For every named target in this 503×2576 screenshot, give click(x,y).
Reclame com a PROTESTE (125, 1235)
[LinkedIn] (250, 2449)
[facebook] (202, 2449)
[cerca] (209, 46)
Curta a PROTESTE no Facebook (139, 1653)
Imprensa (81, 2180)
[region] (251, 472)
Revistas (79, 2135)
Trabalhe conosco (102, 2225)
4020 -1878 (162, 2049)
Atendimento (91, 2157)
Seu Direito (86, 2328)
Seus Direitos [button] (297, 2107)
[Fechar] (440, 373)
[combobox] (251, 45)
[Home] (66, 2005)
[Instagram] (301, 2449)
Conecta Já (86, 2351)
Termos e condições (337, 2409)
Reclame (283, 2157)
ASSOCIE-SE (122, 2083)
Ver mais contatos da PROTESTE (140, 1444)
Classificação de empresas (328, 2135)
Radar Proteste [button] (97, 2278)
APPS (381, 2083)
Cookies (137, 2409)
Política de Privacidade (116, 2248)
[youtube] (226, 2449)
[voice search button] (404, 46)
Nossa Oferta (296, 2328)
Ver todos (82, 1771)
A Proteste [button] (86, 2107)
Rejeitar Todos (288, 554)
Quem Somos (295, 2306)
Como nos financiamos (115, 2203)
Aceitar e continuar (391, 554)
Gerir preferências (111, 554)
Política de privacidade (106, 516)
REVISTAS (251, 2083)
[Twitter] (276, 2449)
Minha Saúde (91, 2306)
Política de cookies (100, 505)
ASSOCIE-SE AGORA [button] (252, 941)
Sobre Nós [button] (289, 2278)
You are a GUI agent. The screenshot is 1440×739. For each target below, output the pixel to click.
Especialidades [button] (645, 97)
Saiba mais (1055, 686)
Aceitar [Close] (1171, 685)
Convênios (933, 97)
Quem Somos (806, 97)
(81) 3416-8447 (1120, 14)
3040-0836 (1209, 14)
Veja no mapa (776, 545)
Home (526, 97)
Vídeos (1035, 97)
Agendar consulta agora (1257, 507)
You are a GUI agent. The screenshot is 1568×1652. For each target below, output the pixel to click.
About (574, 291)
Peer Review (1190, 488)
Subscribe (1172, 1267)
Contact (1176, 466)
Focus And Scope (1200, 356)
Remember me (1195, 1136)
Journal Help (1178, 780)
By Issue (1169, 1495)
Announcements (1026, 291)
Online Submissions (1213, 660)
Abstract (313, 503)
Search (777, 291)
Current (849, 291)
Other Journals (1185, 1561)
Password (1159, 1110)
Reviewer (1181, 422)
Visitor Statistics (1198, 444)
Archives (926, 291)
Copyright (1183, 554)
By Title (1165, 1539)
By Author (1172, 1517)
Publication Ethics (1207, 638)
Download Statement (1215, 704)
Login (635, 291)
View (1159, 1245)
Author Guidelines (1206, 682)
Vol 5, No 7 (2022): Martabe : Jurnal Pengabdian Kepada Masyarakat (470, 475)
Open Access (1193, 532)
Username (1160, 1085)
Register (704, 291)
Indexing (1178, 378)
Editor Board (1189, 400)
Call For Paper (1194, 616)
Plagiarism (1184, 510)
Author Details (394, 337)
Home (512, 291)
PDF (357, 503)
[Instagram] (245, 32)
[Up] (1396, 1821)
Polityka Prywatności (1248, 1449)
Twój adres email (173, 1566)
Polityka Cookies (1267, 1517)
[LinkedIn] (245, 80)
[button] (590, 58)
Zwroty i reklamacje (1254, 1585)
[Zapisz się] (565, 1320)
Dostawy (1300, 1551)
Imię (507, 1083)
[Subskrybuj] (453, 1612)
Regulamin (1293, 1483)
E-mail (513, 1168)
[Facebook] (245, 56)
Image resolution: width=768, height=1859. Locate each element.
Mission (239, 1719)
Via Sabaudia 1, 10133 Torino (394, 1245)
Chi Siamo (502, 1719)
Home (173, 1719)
* * *
= WHAT IS REQUIRED =
Rewrite every item above, replacing each occurrence of "Home" with "Main Page" and leaving everything else unchanged.

= RESULT =
For every named target in this 503×2576 screenshot, give click(x,y).
Reclame com a PROTESTE (125, 1235)
[LinkedIn] (250, 2449)
[facebook] (202, 2449)
[cerca] (209, 46)
Curta a PROTESTE no Facebook (139, 1653)
Imprensa (81, 2180)
[region] (251, 472)
Revistas (79, 2135)
Trabalhe conosco (102, 2225)
4020 -1878 (162, 2049)
Atendimento (91, 2157)
Seu Direito (86, 2328)
Seus Direitos [button] (297, 2107)
[Fechar] (440, 373)
[combobox] (251, 45)
[Main Page] (66, 2005)
[Instagram] (301, 2449)
Conecta Já (86, 2351)
Termos e condições (337, 2409)
Reclame (283, 2157)
ASSOCIE-SE (122, 2083)
Ver mais contatos da PROTESTE (140, 1444)
Classificação de empresas (328, 2135)
Radar Proteste [button] (97, 2278)
APPS (381, 2083)
Cookies (137, 2409)
Política de Privacidade (116, 2248)
[youtube] (226, 2449)
[voice search button] (404, 46)
Nossa Oferta (296, 2328)
Ver todos (82, 1771)
A Proteste [button] (86, 2107)
Rejeitar Todos (288, 554)
Quem Somos (295, 2306)
Como nos financiamos (115, 2203)
Aceitar e continuar (391, 554)
Gerir preferências (111, 554)
Política de privacidade (106, 516)
REVISTAS (251, 2083)
[Twitter] (276, 2449)
Minha Saúde (91, 2306)
Política de cookies (100, 505)
ASSOCIE-SE AGORA [button] (252, 941)
Sobre Nós [button] (289, 2278)
You are a GUI agent. The screenshot is 1440×739. For each target below, output the pixel to click.
Especialidades [button] (645, 97)
Saiba mais (1055, 686)
Aceitar [Close] (1171, 685)
Convênios (933, 97)
Quem Somos (806, 97)
(81) 3416-8447 (1120, 14)
3040-0836 (1209, 14)
Veja no mapa (776, 545)
Main Page (526, 97)
Vídeos (1035, 97)
Agendar consulta agora (1257, 507)
You are a GUI agent. The screenshot is 1568×1652. For each target below, output the pixel to click.
About (574, 291)
Peer Review (1190, 488)
Subscribe (1172, 1267)
Contact (1176, 466)
Focus And Scope (1200, 356)
Remember me (1195, 1136)
Journal Help (1178, 780)
By Issue (1169, 1495)
Announcements (1026, 291)
Online Submissions (1213, 660)
Abstract (313, 503)
Search (777, 291)
Current (849, 291)
Other Journals (1185, 1561)
Password (1159, 1110)
Reviewer (1181, 422)
Visitor Statistics (1198, 444)
Archives (926, 291)
Copyright (1183, 554)
By Title (1165, 1539)
By Author (1172, 1517)
Publication Ethics (1207, 638)
Download Statement (1215, 704)
Login (635, 291)
View (1159, 1245)
Author Guidelines (1206, 682)
Vol 5, No 7 (2022): Martabe : Jurnal Pengabdian Kepada Masyarakat (470, 475)
Open Access (1193, 532)
Username (1160, 1085)
Register (704, 291)
Indexing (1178, 378)
Editor Board (1189, 400)
Call For Paper (1194, 616)
Plagiarism (1184, 510)
Author Details (394, 337)
Main Page (512, 291)
PDF (357, 503)
[Instagram] (245, 32)
[Up] (1396, 1821)
Polityka Prywatności (1248, 1449)
Twój adres email (173, 1566)
Polityka Cookies (1267, 1517)
[LinkedIn] (245, 80)
[button] (590, 58)
Zwroty i reklamacje (1254, 1585)
[Zapisz się] (565, 1320)
Dostawy (1300, 1551)
Imię (507, 1083)
[Subskrybuj] (453, 1612)
Regulamin (1293, 1483)
E-mail (513, 1168)
[Facebook] (245, 56)
Image resolution: width=768, height=1859. Locate each element.
Mission (239, 1719)
Via Sabaudia 1, 10133 Torino (394, 1245)
Chi Siamo (502, 1719)
Main Page (173, 1719)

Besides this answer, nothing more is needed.